Whilst you can make some pretty awesome beers with simple malt bills, I sometimes found certain aspects were lacking. With 60 IBU's coming from some pretty characteristic hops such Nelson and Galaxy, you may want a little more malt depth other than just 5% caramunich T2. I would be incorporating 10-15% Munich malt also. 

My recent single hop Centennial IPA a few months back which had the following grain bill. 

OG 1.060; SG 1.012

Malt
75% Pale
15% Munich
5% wheat
3% Caramunich T3
2% Acid malt.

Hops
0.7 g/L @ 60 min
2 g/L @ 20
2 g/L @ 10
2 g/L @ 5
2 g/L @ 0

1 g/L dry hopped

Yeast: 1272 @ 12C


----------



## stakka82 (14/2/13)

With respect, I don't think 10 percent regular munich is going to shine through with that particular hop bill and the caramunich.

My question is basically should I add crystal on top or not.


----------



## micblair (14/2/13)

15% Munich, and Caramunich T2 is a crystal malt; but the question you should be asking yourself is: do you want 10% crystal malts as your grain bill? 

I think your standard grain bill looks better suited to an APA if anything.


----------



## GalBrew (14/2/13)

Caramunich II should be fine in this beer, I do the same thing in my IPA, which is Galaxy and NS heavy. I would put more in though if that's all you are going to put in other than pils, maybe 8%? Depends on how you like your beer. I would also put in a little wheat, but that's just me.


----------



## micblair (14/2/13)

I suppose it depends what you want the crystal malt to do? If you want some added colour (I doubt you do as you're using Pils as a base), or if you want some residual sweetness? But if its a distinct malt flavour, I believe you're better off getting these from base malts.
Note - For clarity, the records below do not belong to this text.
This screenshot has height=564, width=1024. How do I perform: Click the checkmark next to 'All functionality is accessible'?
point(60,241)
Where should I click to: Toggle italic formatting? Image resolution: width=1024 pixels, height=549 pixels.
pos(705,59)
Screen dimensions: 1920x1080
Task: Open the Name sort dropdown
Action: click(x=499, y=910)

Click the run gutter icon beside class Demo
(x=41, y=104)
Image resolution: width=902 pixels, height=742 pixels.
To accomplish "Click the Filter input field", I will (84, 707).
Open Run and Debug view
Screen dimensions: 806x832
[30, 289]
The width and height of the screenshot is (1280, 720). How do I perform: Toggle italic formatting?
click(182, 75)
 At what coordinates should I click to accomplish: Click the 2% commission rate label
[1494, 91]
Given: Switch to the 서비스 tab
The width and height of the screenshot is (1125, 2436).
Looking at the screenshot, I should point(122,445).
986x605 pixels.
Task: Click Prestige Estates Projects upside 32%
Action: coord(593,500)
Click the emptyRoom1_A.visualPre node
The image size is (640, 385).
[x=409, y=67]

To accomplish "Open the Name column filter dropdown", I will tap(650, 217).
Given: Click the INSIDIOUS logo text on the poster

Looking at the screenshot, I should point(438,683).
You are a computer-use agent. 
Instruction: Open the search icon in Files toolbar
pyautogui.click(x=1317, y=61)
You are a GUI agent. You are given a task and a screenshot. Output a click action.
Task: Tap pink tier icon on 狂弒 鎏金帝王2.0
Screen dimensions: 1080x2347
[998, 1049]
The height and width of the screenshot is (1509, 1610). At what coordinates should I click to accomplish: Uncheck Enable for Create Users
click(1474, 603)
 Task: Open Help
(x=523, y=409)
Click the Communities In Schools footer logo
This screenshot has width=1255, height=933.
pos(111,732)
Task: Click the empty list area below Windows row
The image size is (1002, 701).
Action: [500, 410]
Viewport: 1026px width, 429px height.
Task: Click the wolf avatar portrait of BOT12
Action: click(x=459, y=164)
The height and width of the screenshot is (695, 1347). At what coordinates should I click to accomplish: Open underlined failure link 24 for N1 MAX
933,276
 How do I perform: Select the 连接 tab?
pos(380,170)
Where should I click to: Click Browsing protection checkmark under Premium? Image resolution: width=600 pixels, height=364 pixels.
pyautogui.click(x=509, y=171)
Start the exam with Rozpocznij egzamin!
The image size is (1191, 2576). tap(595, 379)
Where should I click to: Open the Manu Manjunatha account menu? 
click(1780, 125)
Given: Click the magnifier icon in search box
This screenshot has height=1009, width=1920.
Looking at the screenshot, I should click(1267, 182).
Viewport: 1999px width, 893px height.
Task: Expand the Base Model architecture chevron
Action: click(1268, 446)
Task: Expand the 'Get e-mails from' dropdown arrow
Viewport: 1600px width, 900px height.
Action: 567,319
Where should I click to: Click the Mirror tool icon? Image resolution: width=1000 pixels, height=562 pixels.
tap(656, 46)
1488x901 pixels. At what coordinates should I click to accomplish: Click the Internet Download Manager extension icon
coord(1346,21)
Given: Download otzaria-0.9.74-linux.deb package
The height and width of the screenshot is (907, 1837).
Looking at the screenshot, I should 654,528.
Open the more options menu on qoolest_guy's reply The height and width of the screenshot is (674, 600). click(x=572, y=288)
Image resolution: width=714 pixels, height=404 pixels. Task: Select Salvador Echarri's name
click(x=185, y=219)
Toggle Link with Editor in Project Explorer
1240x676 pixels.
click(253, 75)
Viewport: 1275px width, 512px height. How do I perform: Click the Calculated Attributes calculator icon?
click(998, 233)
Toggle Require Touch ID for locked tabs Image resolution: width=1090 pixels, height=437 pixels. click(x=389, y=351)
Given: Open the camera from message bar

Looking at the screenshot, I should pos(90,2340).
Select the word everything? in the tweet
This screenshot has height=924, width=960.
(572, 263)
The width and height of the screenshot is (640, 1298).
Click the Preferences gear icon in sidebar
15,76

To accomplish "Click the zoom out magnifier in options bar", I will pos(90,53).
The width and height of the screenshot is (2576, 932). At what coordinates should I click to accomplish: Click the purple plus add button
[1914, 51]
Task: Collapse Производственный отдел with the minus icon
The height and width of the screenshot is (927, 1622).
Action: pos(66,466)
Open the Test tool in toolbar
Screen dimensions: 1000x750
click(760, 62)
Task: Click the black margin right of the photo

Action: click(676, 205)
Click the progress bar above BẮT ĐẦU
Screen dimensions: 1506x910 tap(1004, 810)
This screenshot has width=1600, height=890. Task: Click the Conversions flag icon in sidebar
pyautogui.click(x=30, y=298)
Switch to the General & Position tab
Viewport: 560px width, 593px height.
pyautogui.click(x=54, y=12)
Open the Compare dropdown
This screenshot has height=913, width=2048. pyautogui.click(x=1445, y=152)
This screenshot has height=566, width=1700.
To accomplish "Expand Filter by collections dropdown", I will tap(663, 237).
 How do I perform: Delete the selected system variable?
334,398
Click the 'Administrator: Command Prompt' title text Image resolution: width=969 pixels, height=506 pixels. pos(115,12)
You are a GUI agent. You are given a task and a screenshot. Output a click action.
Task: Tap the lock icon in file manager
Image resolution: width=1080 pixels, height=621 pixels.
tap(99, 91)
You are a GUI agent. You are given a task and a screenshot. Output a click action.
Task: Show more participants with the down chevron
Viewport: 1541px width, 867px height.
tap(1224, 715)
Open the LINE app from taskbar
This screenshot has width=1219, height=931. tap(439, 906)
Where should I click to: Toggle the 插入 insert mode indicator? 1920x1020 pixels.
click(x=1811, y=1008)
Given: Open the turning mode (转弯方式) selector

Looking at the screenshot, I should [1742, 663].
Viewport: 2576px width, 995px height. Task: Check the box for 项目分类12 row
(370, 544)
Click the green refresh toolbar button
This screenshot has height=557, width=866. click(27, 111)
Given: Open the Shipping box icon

Anyway, you're the brewer - run the batch and let us know how it turns out.


----------



## stakka82 (14/2/13)

Mic blair: Thanks, your recipe kind of answers my question in that the only crystal is caramunich and I assume that grain bill worked in that regard. I won't after everyone's feedback, but if I was going to add med or dark crystal I would have gone with about 3 percent to add a bit of depth and sweetness.

Galbrew: Thanks mate Think I'll keep it at 5% this time and see how we go. Next time might go higher or add 2-3% reg crystal depending on how it turns out.

Cheers


----------



## Nick JD (14/2/13)

If you listen to a few American podcasts with Zamil and Dr Dude or whatever they're called, they regularly discuss taking the spec malts right back (and even out) of IPAs (and especially IIPAs) as the high OG tends to add anough background maltiness alone.

I've done heaps of german malt IPAs (actually, most of them), with Wey Pils and Caramunich(s) and caramalt, caraaroma (oh yeah). I like them better, but they don't have _that_ USA malt taste.


----------